=== YOUR OBJECTIVE ===
Return the following entries exactly, word for word.

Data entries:
*** Begin section ***

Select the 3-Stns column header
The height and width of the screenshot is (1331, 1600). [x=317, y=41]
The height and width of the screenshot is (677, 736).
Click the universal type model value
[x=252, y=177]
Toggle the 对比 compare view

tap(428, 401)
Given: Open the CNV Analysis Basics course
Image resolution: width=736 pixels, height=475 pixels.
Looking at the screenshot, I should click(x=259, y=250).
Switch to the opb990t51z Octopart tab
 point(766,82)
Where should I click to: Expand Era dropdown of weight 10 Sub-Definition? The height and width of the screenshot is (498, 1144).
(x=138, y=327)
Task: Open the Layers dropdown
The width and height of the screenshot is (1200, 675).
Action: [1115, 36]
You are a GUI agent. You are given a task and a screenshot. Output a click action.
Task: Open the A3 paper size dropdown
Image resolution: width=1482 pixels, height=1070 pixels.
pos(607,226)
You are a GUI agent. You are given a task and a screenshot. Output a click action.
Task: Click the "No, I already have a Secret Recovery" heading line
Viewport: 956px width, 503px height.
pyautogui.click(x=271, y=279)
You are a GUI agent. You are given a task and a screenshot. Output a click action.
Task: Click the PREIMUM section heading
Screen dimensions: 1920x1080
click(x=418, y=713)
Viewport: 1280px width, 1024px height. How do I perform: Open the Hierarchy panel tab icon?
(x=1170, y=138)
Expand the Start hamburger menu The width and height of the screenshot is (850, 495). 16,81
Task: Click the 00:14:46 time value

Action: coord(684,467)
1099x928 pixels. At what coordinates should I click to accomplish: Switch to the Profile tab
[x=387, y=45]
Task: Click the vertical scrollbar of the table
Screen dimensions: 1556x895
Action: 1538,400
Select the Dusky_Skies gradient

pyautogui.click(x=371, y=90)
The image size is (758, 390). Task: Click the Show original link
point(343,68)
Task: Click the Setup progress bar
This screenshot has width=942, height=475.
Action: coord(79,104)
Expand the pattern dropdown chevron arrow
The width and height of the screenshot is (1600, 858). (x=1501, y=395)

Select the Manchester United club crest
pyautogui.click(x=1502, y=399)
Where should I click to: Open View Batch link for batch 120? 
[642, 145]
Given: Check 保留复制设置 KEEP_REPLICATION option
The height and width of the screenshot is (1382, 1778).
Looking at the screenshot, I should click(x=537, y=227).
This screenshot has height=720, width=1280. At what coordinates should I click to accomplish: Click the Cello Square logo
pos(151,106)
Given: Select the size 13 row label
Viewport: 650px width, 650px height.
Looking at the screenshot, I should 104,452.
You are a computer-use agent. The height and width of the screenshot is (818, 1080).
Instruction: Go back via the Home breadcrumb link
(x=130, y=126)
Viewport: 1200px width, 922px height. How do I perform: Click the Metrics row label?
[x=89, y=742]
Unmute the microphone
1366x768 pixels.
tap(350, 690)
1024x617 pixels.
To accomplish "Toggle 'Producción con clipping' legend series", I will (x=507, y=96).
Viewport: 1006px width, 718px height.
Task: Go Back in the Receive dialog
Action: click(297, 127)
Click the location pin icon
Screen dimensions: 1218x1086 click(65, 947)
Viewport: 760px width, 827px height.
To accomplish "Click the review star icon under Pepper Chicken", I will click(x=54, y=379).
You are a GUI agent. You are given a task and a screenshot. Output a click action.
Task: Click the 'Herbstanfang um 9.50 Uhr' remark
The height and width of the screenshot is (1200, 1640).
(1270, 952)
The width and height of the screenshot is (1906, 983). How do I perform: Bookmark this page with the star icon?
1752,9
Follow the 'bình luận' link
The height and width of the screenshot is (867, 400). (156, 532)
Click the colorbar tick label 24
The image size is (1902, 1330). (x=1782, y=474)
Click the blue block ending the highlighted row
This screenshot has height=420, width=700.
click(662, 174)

*** End section ***

=== FINISHED TASK ===
Select the 3-Stns column header
The height and width of the screenshot is (1331, 1600). [x=317, y=41]
The height and width of the screenshot is (677, 736).
Click the universal type model value
[x=252, y=177]
Toggle the 对比 compare view

tap(428, 401)
Given: Open the CNV Analysis Basics course
Image resolution: width=736 pixels, height=475 pixels.
Looking at the screenshot, I should click(x=259, y=250).
Switch to the opb990t51z Octopart tab
 point(766,82)
Where should I click to: Expand Era dropdown of weight 10 Sub-Definition? The height and width of the screenshot is (498, 1144).
(x=138, y=327)
Task: Open the Layers dropdown
The width and height of the screenshot is (1200, 675).
Action: [1115, 36]
You are a GUI agent. You are given a task and a screenshot. Output a click action.
Task: Open the A3 paper size dropdown
Image resolution: width=1482 pixels, height=1070 pixels.
pos(607,226)
You are a GUI agent. You are given a task and a screenshot. Output a click action.
Task: Click the "No, I already have a Secret Recovery" heading line
Viewport: 956px width, 503px height.
pyautogui.click(x=271, y=279)
You are a GUI agent. You are given a task and a screenshot. Output a click action.
Task: Click the PREIMUM section heading
Screen dimensions: 1920x1080
click(x=418, y=713)
Viewport: 1280px width, 1024px height. How do I perform: Open the Hierarchy panel tab icon?
(x=1170, y=138)
Expand the Start hamburger menu The width and height of the screenshot is (850, 495). 16,81
Task: Click the 00:14:46 time value

Action: coord(684,467)
1099x928 pixels. At what coordinates should I click to accomplish: Switch to the Profile tab
[x=387, y=45]
Task: Click the vertical scrollbar of the table
Screen dimensions: 1556x895
Action: 1538,400
Select the Dusky_Skies gradient

pyautogui.click(x=371, y=90)
The image size is (758, 390). Task: Click the Show original link
point(343,68)
Task: Click the Setup progress bar
This screenshot has width=942, height=475.
Action: coord(79,104)
Expand the pattern dropdown chevron arrow
The width and height of the screenshot is (1600, 858). (x=1501, y=395)

Select the Manchester United club crest
pyautogui.click(x=1502, y=399)
Where should I click to: Open View Batch link for batch 120? 
[642, 145]
Given: Check 保留复制设置 KEEP_REPLICATION option
The height and width of the screenshot is (1382, 1778).
Looking at the screenshot, I should click(x=537, y=227).
This screenshot has height=720, width=1280. At what coordinates should I click to accomplish: Click the Cello Square logo
pos(151,106)
Given: Select the size 13 row label
Viewport: 650px width, 650px height.
Looking at the screenshot, I should 104,452.
You are a computer-use agent. The height and width of the screenshot is (818, 1080).
Instruction: Go back via the Home breadcrumb link
(x=130, y=126)
Viewport: 1200px width, 922px height. How do I perform: Click the Metrics row label?
[x=89, y=742]
Unmute the microphone
1366x768 pixels.
tap(350, 690)
1024x617 pixels.
To accomplish "Toggle 'Producción con clipping' legend series", I will (x=507, y=96).
Viewport: 1006px width, 718px height.
Task: Go Back in the Receive dialog
Action: click(297, 127)
Click the location pin icon
Screen dimensions: 1218x1086 click(65, 947)
Viewport: 760px width, 827px height.
To accomplish "Click the review star icon under Pepper Chicken", I will click(x=54, y=379).
You are a GUI agent. You are given a task and a screenshot. Output a click action.
Task: Click the 'Herbstanfang um 9.50 Uhr' remark
The height and width of the screenshot is (1200, 1640).
(1270, 952)
The width and height of the screenshot is (1906, 983). How do I perform: Bookmark this page with the star icon?
1752,9
Follow the 'bình luận' link
The height and width of the screenshot is (867, 400). (156, 532)
Click the colorbar tick label 24
The image size is (1902, 1330). (x=1782, y=474)
Click the blue block ending the highlighted row
This screenshot has height=420, width=700.
click(662, 174)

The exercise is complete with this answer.